Our banking details are as follows:

St Dunstans Anglican Church

    Bendigo Bank

    Canterbury

    BSB: 633 000

    Account No: 1374 96667

  If you need help with setting this up, please contact Charles at      povey@hotkey.net.au

An article by Richard Rohr OFM.

The “Backside” of God 

Monday,  April 13, 2020

I feel a deep solidarity with individuals throughout the world who are wrestling with health issues. In 2016, I was diagnosed with prostate cancer and underwent a complete prostatectomy. The wisdom lessons that God offered me before, during, and after the surgery were pretty much constant. The experiences were initially disempowering, sometimes scary in their immediacy, and only in hindsight were they in any way empowering. Prayer was both constant and impossible for much of this period.

About ten days after the surgery, during my attempt at some spiritual reading, I opened the Bible to an obscure passage in the Book of Exodus. Moses asks YHWH to “Show me your glory” (33:18), and YHWH shows it in a most unusual way: “I shall place you in the cleft of the rock and shield you with my hand until I have passed by. Then I shall take my hand away, and you will see my backside, but my face will not be seen” (33:22–23). In several sermons, I have used that verse to teach that our knowledge of God is indirect at best, and none of our knowledge is fully face-to-face. God is always and forever Mystery. All we see is the “backside” of God.

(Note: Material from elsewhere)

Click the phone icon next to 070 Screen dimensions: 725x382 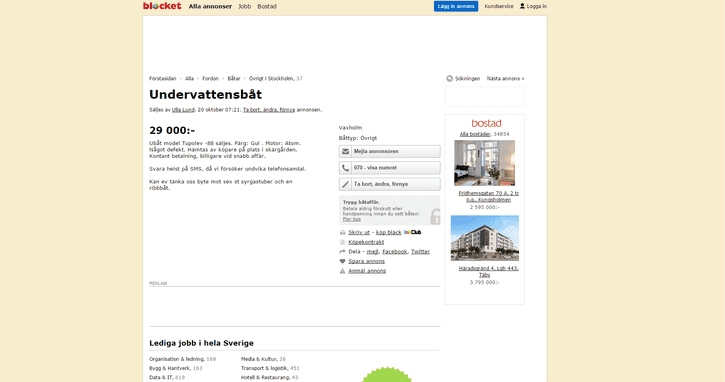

During that time, it was not the indirectness that hit me in this passage, but the directness! My best spiritual knowing almost always occurs after the fact, in the remembering—not seen “until God has passed by.” I realized that in the moments of diagnosis, doctor’s warnings, waiting, delays, and the surgery itself, I was as fragile, scared, and insecure as anybody would be. If I could stay with the full narrative all the way into and through, only afterward could I invariably see, trust, and enjoy the wonderful works of God (mirabilia Dei). 

The foundation of faith is the ability to look at our entire salvation history and then trust that this pattern would never—could never—change! It is largely after the fact that faith is formed—and gloriously transmuted into hope for the future. Only after the fact can you see that you were being held and led duringthe fact. During the fact, you do not enjoy or trust your own strength at all, in fact, quite the opposite. You just cry out in various ways. Then God, for some wonderful reason, is able to fill the gap.

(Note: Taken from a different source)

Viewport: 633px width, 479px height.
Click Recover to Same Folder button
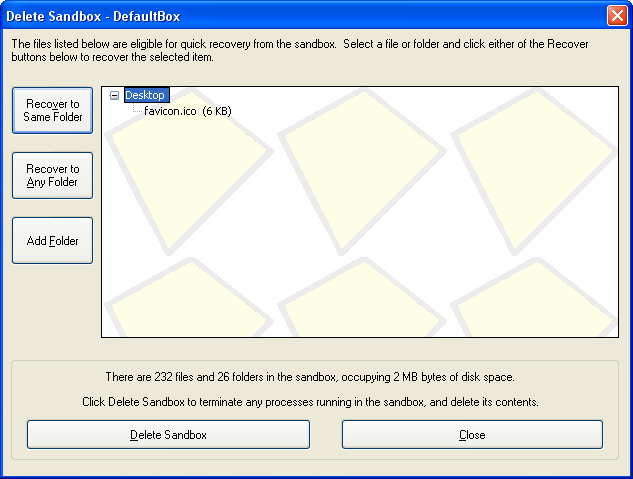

Gateway to Action & Contemplation:

What word or phrase resonates with or challenges me? What sensations do I notice in my body? What is mine to do?

Prayer for Our Community:

O Great Love, thank you for living and loving in us and through us. May all that we do flow from our deep connection with you and all beings. Help us become a community that vulnerably shares each other’s burdens and the weight of glory. Listen to our hearts’ longings for the healing of our world. [Please add your own intentions.] . . . Knowing you are hearing us better than we are speaking, we offer these prayers in all the holy names of God, amen.